Green house initiative benefitting the highlanders

With the initiative of the Ministry of Agriculture and Forestry (MoAF) to bring about food self sufficiency among the highlanders, the introduction of vegetable production through the green house method is benefiting the highlanders of Laya where they don’t have to depend on vegetables from Gasa and Punakha and at the same time feed on dried vegetables to get through the lean season of vegetable production due to harsh climatic conditions.

The Agriculture Extension Office helps the households in the region in setting up green house by providing free materials required for the poly houses, distributing suitable vegetable seeds, and providing trainings on the vegetable management and operational aspects of plastic house for better cultivation through such means.

“To save cost on both ends, we urge the individual households to make-do with the locally available woods as poles to support the house, other than that everything are being taken care by the extension office. We provide cole crop seeds which can endure the harsh cold like radish, cabbage, broccoli, turnip, spinach, and carrots. Last year we’ve experimented with chilli cultivation on a smaller and it was a success. So we’ll be encouraging the households for a larger production of chillies now,” said the Tshering Samdrup, Gewog Extension Officer.

The Gewog Extension Officer added that although the locals grew few vegetables in their kitchen garden earlier, it wasn’t enough to last them through the harsh winters which were destroyed by the frost and snow. “Our main objective is to achieve food self-sufficiency and if the locals grow more than what they can consume, they can earn some extra income by selling their produce to the tourist, school mess in the region, gewog staffs or the visitors who come to attend the festivals. Through the market of their produce during the highland festival, the locals in an average earned about Nu 22, 000 in a week. Since chilli was experimented and produced on a small scale, the locals could not meet the demand this year, but they will brace for larger cultivation next year.”

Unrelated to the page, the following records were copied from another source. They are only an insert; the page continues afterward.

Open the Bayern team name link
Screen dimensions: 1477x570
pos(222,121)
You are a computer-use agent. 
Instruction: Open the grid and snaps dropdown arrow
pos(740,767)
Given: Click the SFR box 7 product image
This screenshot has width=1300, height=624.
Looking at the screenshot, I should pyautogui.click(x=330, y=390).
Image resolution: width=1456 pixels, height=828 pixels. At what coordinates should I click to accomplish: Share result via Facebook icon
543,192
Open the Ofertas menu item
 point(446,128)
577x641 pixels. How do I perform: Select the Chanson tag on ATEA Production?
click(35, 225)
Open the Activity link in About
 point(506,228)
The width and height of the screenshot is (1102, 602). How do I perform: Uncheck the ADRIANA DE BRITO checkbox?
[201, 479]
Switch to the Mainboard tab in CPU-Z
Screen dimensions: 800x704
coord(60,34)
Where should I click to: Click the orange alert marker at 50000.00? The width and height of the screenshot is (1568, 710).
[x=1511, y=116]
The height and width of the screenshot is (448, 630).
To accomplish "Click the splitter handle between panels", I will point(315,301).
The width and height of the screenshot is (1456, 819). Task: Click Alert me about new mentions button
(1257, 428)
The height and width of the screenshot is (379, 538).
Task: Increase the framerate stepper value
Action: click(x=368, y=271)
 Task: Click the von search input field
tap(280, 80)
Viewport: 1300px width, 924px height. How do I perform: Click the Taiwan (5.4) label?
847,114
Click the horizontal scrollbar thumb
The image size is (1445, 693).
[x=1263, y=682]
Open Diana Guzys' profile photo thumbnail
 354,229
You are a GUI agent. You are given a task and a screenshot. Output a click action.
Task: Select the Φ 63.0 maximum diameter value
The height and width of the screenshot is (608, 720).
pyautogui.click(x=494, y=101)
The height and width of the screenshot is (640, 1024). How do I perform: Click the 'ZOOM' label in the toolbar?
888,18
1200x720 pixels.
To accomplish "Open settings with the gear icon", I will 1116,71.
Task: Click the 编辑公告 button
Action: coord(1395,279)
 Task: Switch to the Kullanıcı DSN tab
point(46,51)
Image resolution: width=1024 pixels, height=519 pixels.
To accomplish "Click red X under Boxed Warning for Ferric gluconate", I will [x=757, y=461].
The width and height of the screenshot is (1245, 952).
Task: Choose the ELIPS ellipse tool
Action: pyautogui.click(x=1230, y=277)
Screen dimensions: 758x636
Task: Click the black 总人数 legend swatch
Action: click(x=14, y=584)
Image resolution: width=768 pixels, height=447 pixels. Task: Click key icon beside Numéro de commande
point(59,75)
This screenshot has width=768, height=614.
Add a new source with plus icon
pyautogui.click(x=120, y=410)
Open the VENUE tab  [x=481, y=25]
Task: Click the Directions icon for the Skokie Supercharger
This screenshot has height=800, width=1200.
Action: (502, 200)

Ap Khandu, who entertains homestays at his place said, “With the introduction of green house in the region, it’s much more convenient and cost saving for us because we don’t have to purchase vegetables all the way from Punakha and we also don’t have to consume dried vegetables most of the time. I can also serve my guest with fresh vegetables from my garden without having to depend on the unreliable vegetable source from Punakha.”